---------- Data supplied ----------

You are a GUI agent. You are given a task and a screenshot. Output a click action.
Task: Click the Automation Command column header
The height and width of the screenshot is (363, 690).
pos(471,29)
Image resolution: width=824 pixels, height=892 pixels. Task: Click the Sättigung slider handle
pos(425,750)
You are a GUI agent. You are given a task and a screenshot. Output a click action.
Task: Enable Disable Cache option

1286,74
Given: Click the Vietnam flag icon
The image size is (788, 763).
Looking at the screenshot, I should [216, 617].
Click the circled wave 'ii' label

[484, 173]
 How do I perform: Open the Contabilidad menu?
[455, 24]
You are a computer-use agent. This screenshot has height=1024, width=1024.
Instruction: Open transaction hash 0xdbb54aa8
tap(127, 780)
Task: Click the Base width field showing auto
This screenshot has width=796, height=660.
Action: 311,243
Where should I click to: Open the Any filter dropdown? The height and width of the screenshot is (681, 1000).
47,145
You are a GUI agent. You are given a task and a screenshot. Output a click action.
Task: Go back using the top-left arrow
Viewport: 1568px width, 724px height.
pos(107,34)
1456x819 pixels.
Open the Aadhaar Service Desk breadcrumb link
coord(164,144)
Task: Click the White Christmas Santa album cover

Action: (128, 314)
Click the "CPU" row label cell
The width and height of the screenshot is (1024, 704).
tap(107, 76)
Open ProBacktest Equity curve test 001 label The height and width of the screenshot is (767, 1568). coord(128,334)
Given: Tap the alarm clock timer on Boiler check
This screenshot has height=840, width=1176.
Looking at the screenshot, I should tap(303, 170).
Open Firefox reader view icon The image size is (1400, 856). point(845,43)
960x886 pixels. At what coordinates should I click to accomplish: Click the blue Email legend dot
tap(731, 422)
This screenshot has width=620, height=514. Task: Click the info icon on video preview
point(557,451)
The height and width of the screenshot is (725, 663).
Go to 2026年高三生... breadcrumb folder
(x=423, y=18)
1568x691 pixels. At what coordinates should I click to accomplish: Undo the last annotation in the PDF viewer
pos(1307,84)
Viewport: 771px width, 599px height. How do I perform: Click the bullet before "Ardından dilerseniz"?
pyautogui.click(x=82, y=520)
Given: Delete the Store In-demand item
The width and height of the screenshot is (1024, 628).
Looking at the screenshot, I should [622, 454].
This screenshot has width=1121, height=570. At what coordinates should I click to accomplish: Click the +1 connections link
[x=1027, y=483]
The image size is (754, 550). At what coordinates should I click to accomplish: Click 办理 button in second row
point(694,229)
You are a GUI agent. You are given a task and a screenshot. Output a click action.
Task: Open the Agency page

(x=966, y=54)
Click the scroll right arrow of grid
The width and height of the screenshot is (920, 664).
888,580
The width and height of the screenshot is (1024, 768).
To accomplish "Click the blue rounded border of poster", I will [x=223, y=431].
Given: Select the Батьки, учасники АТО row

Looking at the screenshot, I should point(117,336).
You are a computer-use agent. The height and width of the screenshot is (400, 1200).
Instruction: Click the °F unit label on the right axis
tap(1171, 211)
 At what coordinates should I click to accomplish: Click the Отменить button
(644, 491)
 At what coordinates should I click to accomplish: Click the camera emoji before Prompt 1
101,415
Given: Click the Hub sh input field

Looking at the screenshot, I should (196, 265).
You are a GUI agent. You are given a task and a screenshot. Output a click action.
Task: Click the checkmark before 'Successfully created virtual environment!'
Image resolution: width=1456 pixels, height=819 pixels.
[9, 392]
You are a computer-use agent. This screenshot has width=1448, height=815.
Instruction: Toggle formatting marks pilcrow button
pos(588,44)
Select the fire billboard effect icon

----------

**Work to do:** Return the full listing above, line for line, with nothing changed.

**Exercise answer:**
You are a GUI agent. You are given a task and a screenshot. Output a click action.
Task: Click the Automation Command column header
The height and width of the screenshot is (363, 690).
pos(471,29)
Image resolution: width=824 pixels, height=892 pixels. Task: Click the Sättigung slider handle
pos(425,750)
You are a GUI agent. You are given a task and a screenshot. Output a click action.
Task: Enable Disable Cache option

1286,74
Given: Click the Vietnam flag icon
The image size is (788, 763).
Looking at the screenshot, I should [216, 617].
Click the circled wave 'ii' label

[484, 173]
 How do I perform: Open the Contabilidad menu?
[455, 24]
You are a computer-use agent. This screenshot has height=1024, width=1024.
Instruction: Open transaction hash 0xdbb54aa8
tap(127, 780)
Task: Click the Base width field showing auto
This screenshot has width=796, height=660.
Action: 311,243
Where should I click to: Open the Any filter dropdown? The height and width of the screenshot is (681, 1000).
47,145
You are a GUI agent. You are given a task and a screenshot. Output a click action.
Task: Go back using the top-left arrow
Viewport: 1568px width, 724px height.
pos(107,34)
1456x819 pixels.
Open the Aadhaar Service Desk breadcrumb link
coord(164,144)
Task: Click the White Christmas Santa album cover

Action: (128, 314)
Click the "CPU" row label cell
The width and height of the screenshot is (1024, 704).
tap(107, 76)
Open ProBacktest Equity curve test 001 label The height and width of the screenshot is (767, 1568). coord(128,334)
Given: Tap the alarm clock timer on Boiler check
This screenshot has height=840, width=1176.
Looking at the screenshot, I should tap(303, 170).
Open Firefox reader view icon The image size is (1400, 856). point(845,43)
960x886 pixels. At what coordinates should I click to accomplish: Click the blue Email legend dot
tap(731, 422)
This screenshot has width=620, height=514. Task: Click the info icon on video preview
point(557,451)
The height and width of the screenshot is (725, 663).
Go to 2026年高三生... breadcrumb folder
(x=423, y=18)
1568x691 pixels. At what coordinates should I click to accomplish: Undo the last annotation in the PDF viewer
pos(1307,84)
Viewport: 771px width, 599px height. How do I perform: Click the bullet before "Ardından dilerseniz"?
pyautogui.click(x=82, y=520)
Given: Delete the Store In-demand item
The width and height of the screenshot is (1024, 628).
Looking at the screenshot, I should [622, 454].
This screenshot has width=1121, height=570. At what coordinates should I click to accomplish: Click the +1 connections link
[x=1027, y=483]
The image size is (754, 550). At what coordinates should I click to accomplish: Click 办理 button in second row
point(694,229)
You are a GUI agent. You are given a task and a screenshot. Output a click action.
Task: Open the Agency page

(x=966, y=54)
Click the scroll right arrow of grid
The width and height of the screenshot is (920, 664).
888,580
The width and height of the screenshot is (1024, 768).
To accomplish "Click the blue rounded border of poster", I will [x=223, y=431].
Given: Select the Батьки, учасники АТО row

Looking at the screenshot, I should point(117,336).
You are a computer-use agent. The height and width of the screenshot is (400, 1200).
Instruction: Click the °F unit label on the right axis
tap(1171, 211)
 At what coordinates should I click to accomplish: Click the Отменить button
(644, 491)
 At what coordinates should I click to accomplish: Click the camera emoji before Prompt 1
101,415
Given: Click the Hub sh input field

Looking at the screenshot, I should (196, 265).
You are a GUI agent. You are given a task and a screenshot. Output a click action.
Task: Click the checkmark before 'Successfully created virtual environment!'
Image resolution: width=1456 pixels, height=819 pixels.
[9, 392]
You are a computer-use agent. This screenshot has width=1448, height=815.
Instruction: Toggle formatting marks pilcrow button
pos(588,44)
Select the fire billboard effect icon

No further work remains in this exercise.